Specifically I mean this function here:

extern "C" bool NvDsInferParseCustomYoloV3Tiny(
    std::vector<NvDsInferLayerInfo> const& outputLayersInfo,
    NvDsInferNetworkInfo const& networkInfo,
    NvDsInferParseDetectionParams const& detectionParams,
    std::vector<NvDsInferParseObjectInfo>& objectList)
{
    static const std::vector<float> kANCHORS = {
        10, 14, 23, 27, 37, 58, 81, 82, 135, 169, 344, 319};
    static const std::vector<std::vector<int>> kMASKS = {
        {3, 4, 5},
        //{0, 1, 2}}; // as per output result, select {1,2,3}
        {1, 2, 3}};

    return NvDsInferParseYoloV3 (
        outputLayersInfo, networkInfo, detectionParams, objectList,
        kANCHORS, kMASKS);
}

Our cfg seems to use 345 and 012 for mask values, so when I changed the commented-out part to {0, 1, 2} the results have gotten much, much better.

Now, Opencv’s results are comparable, but they are still different somehow. We can probably work with that, but we wanted to ask if maybe we’d missed something else? I’ve done everything from Custom_YOLO_Model_in_the_DeepStream_YOLO_App.pdf to set up our model.

Maybe you cold point us to other things we should check?

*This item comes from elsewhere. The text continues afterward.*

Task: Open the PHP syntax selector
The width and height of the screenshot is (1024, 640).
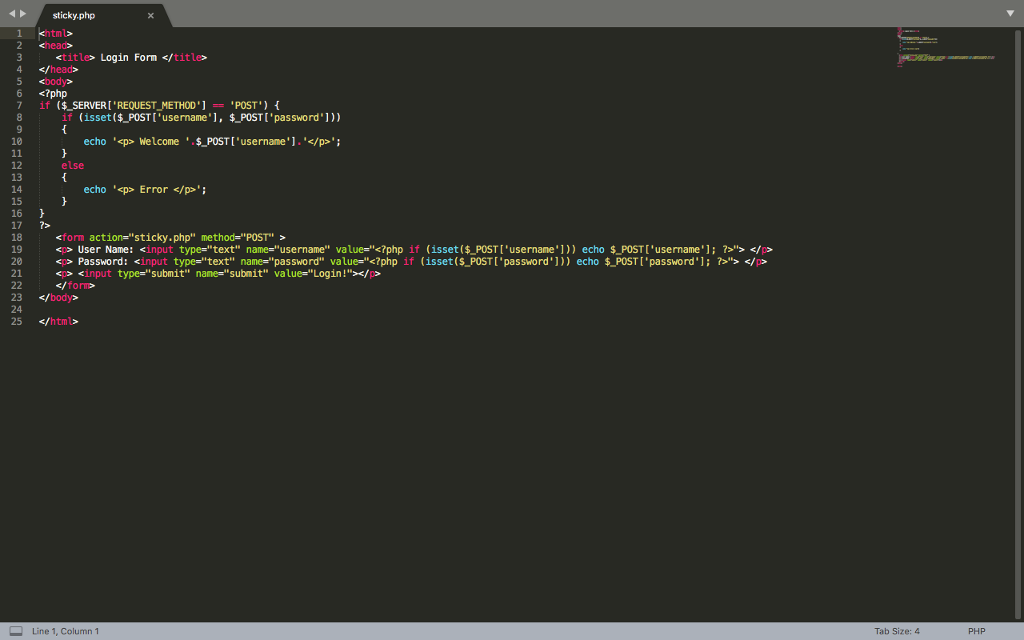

It’s not that we want things to be identical to Opencv, we just want the detection to work. I guess another thing that I want to know is if we can expect completely identical results in different yolo implementations, provided that we use same configs and weights. Or some deviations are possible?

Thanks!

Hi,

Maybe you can also check these parameters:

static bool NvDsInferParseYoloV3()
{
    ## Bounding box overlap Threshold
    const float kNMS_THRESH = 0.5f;
    const float kPROB_THRESH = 0.7f;
    ## Predicted boxes
    const uint kNUM_BBOXES = 3;
}

Thanks.

Hi, we also test YoloV3 pre-train on Coco dataset, and get different result.
Deepstream - use sample deep stream-app with defaults parameters
Code for dnn version I attach in the end of post.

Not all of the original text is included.